Blest be the sod, and blest the flower
On which descended first that shower,
All fresh from Jove's nectareous springs;--
Oh far less sweet the flower, the sod,
O'er which the Spirit of the Rainbow flings
The magic mantle of her solar God![5]
NOTES:
[1] We learn from Theopbrastus, that the roses of Cyrene were particularly fragrant.
[2] Heraclitus (Physicus) held the soul to be a spark of the stellar essence.

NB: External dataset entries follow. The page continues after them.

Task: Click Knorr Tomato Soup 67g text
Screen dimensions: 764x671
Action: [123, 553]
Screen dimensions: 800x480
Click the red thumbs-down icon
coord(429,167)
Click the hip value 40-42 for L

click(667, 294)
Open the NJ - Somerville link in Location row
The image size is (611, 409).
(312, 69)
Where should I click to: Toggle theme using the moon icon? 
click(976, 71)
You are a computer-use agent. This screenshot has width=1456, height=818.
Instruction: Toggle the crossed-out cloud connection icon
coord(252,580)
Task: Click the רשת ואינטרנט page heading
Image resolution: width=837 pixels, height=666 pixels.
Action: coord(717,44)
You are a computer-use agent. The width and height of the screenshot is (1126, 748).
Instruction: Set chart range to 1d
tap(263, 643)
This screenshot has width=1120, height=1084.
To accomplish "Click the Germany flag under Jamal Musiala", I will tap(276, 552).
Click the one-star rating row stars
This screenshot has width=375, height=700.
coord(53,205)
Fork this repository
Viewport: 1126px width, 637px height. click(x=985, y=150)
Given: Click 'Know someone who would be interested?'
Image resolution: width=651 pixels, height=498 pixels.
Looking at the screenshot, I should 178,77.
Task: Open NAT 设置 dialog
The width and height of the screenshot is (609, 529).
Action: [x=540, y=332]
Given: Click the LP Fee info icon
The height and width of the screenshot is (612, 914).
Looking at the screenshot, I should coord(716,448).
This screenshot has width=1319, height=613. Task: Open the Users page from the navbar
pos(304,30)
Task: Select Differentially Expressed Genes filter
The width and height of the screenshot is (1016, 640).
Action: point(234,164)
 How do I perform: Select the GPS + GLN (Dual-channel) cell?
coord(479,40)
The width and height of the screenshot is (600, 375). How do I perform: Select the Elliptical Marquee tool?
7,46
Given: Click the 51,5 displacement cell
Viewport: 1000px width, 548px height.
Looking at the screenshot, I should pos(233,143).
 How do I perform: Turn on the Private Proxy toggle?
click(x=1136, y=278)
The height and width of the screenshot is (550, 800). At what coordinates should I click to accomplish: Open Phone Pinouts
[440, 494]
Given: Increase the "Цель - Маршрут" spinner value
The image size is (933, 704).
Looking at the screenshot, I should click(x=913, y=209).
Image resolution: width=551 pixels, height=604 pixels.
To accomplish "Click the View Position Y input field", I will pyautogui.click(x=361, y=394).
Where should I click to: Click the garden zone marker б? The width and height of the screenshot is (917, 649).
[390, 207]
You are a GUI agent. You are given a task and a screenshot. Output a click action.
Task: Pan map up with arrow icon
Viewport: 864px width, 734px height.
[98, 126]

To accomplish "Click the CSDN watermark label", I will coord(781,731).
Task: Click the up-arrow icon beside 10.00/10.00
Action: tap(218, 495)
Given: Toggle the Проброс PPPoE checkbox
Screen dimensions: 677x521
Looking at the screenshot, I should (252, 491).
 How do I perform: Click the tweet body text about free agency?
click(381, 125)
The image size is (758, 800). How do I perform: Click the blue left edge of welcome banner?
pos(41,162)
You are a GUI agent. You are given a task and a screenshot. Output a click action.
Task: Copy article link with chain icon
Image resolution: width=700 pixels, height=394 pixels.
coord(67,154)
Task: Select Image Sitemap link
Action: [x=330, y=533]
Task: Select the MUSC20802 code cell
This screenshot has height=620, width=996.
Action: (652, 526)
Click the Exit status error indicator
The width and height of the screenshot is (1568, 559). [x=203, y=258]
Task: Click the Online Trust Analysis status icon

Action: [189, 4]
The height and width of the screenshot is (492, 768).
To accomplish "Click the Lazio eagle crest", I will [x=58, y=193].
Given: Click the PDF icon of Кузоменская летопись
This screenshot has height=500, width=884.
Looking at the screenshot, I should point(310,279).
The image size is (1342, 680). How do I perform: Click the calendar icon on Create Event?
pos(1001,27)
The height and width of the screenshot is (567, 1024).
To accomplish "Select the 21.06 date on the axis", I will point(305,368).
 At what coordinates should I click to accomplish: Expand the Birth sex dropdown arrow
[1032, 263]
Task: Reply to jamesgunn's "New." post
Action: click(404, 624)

[3] The country of the Hyperboreans. These people were supposed to be placed so far north that the north wind could not affect them; they lived longer than any other mortals; passed their whole time in music and dancing, etc.
[4] The Egyptians represented the dawn of day by a young boy seated upon a lotos. Observing that the lotos showed its head above water at sunrise, and sank again at his setting, they conceived the idea of consecrating this flower to Osiris, or the sun.
[5] The ancients esteemed those flowers and trees the sweetest upon which the rainbow had appeared to rest; and the wood they chiefly burned in sacrifices, was that which the smile of Iris had consecrated.